First mover advantage
According to CEO Albrecht the move by Deezer to tap the markets is taken to be the first company listed on a stock exchange. Although US-listed Pandora Media (ticker: P) also offers streaming music, it is not comparable due to the offering of an internet radio service and not subscription based music catalogues. Recently, competitor Spotify was able to raise USD 500 million from investors in a private placement, valuing the market-leader at roughly USD 8.5bn. The interesting thing is that Deezer will place new shares, so existing shareholders will not exit. The most recent shareholder breakdown showed that Access Industries (owned by Len Blavatnik) is the largest shareholder with a 27% stake, followed by telecom company Orange with 11%. The music labels Warner Music, Sony Music and Universal Music together hold 15% of Deezer’s shares. The company has currently 4.8 million paying subscribers, compared to Spotify’s 15 million. The French music-streamer saw its revenue increase with 41% in the first six months of 2015, totaling EUR 93.2 million. It reported EUR 142m revenues in 2014.

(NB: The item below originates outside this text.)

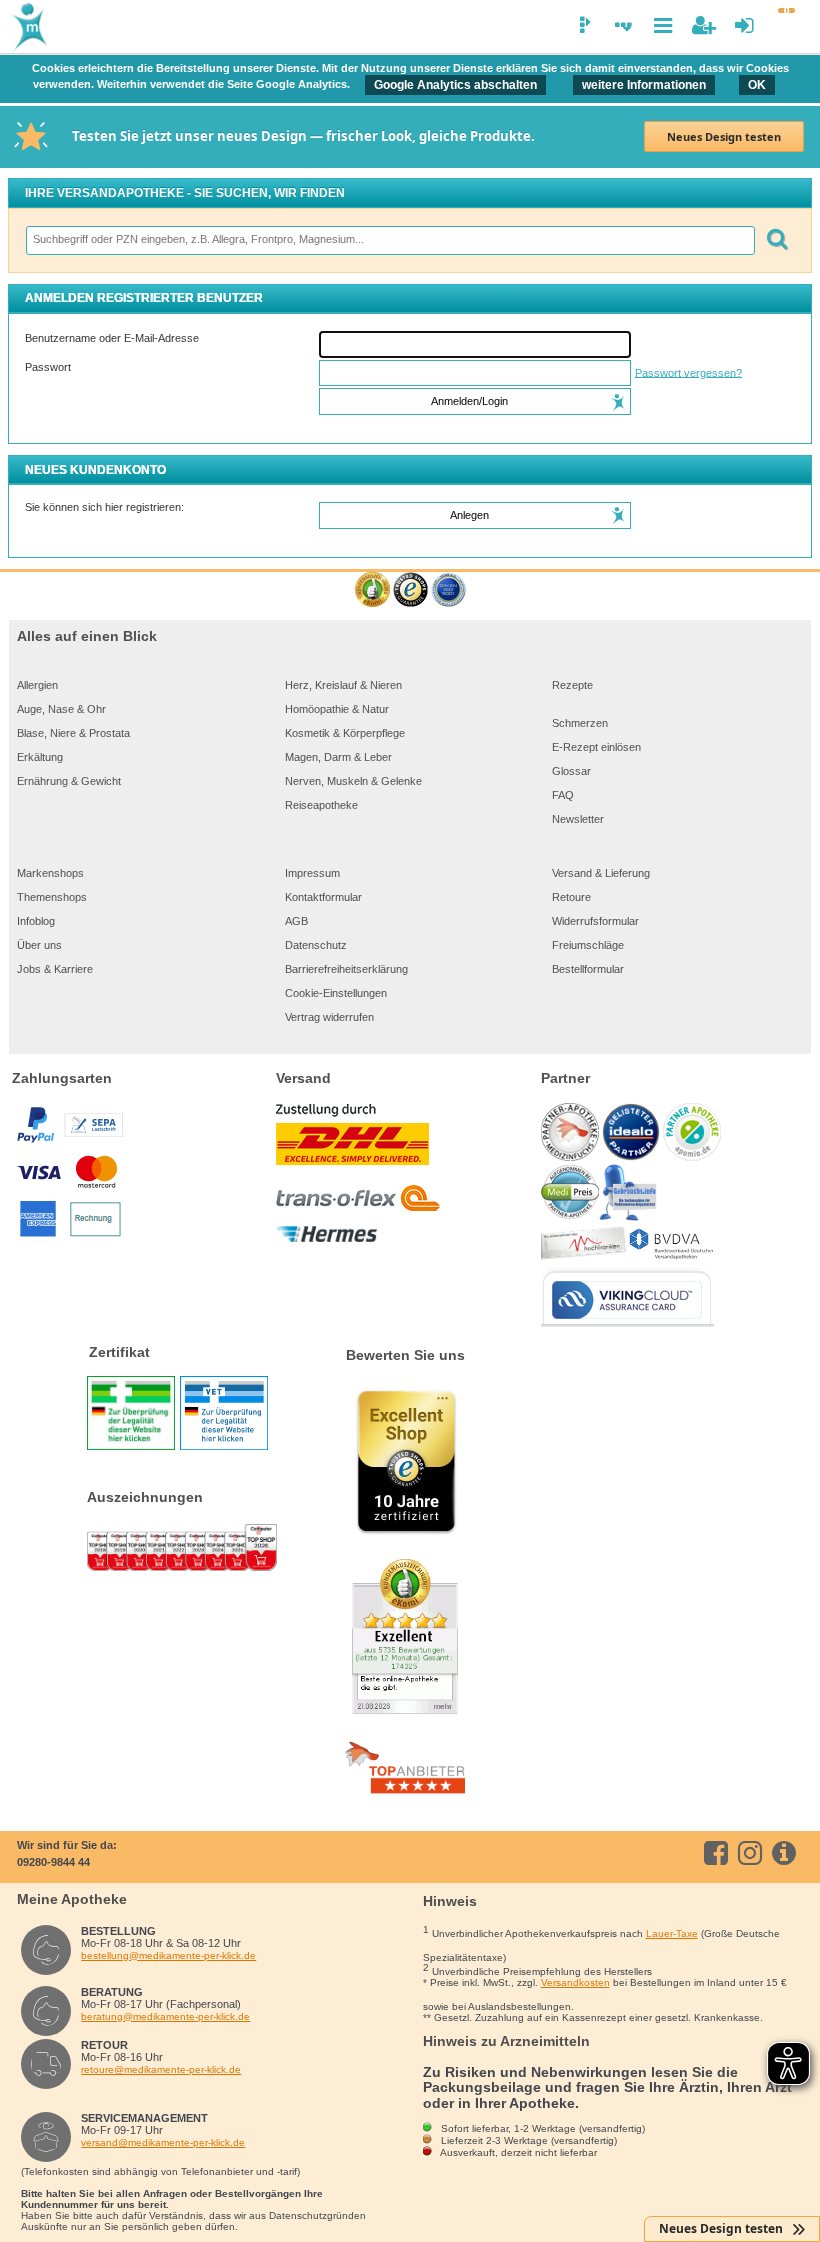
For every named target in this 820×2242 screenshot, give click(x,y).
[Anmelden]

There are a number of companies active in the music-streaming business. Recently Apple joined the party with its Apple Music-service, however received lukewarm reviews from users. Next to market leader Spotify and Deezer, other names are Tidal (Wimp) and Qobuz in Europe, which both also offer higher quality streaming. Deezer offers CD-quality streaming in its home country France as well, but not in all other countries where it is active. In most cases, higher quality also means a higher price and therefore these packages are often priced at USD 20 compared to USD 10 for standard, MP3 320kbps subscriptions. Most services are comparable, but have differences in user interface and slightly diverse catalogues. For instance Qobuz holds a strong position in Jazz & Classical (but also offers other genres), whereas others have deeper dance or pop-catalogues. It’s no fighter market (yet), according Deezer CEO Albrecht. “The streaming business will not be ‘winners take all’, so we are confident in our ability to carve out a place”, Mr. Albrecht said to Reuters. According to WSJ, the streaming-music market amounted USD 1.87bn as at end of 2014, triple the revenue compared to 2011. In the same period, revenues in the music industry stayed more or less flat after years of decline. Streaming-music may be the long-sought answer for the music industry to increase its revenues.

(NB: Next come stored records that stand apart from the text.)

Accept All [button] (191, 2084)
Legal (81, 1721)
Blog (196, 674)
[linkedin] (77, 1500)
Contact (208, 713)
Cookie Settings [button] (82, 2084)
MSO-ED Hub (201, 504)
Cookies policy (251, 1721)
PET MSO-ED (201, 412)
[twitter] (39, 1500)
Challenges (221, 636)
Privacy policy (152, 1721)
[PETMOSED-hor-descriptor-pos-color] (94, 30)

The streaming-music industry is relatively young and in many countries the market for subscription based services offers a lot of potential. Many music-customers have to become aware of the services and make the switch. Downloading will be less attractive. Also traditional hardware is increasingly adapting to the new trend. Whereas Netflix changed the TV & movie-industry, customers did not embrace the music-streaming services yet, simply due to unawareness. This will probably only a matter of time. It seems a very smart move by Deezer to be the first to float its shares and offer investors an opportunity to join the ride.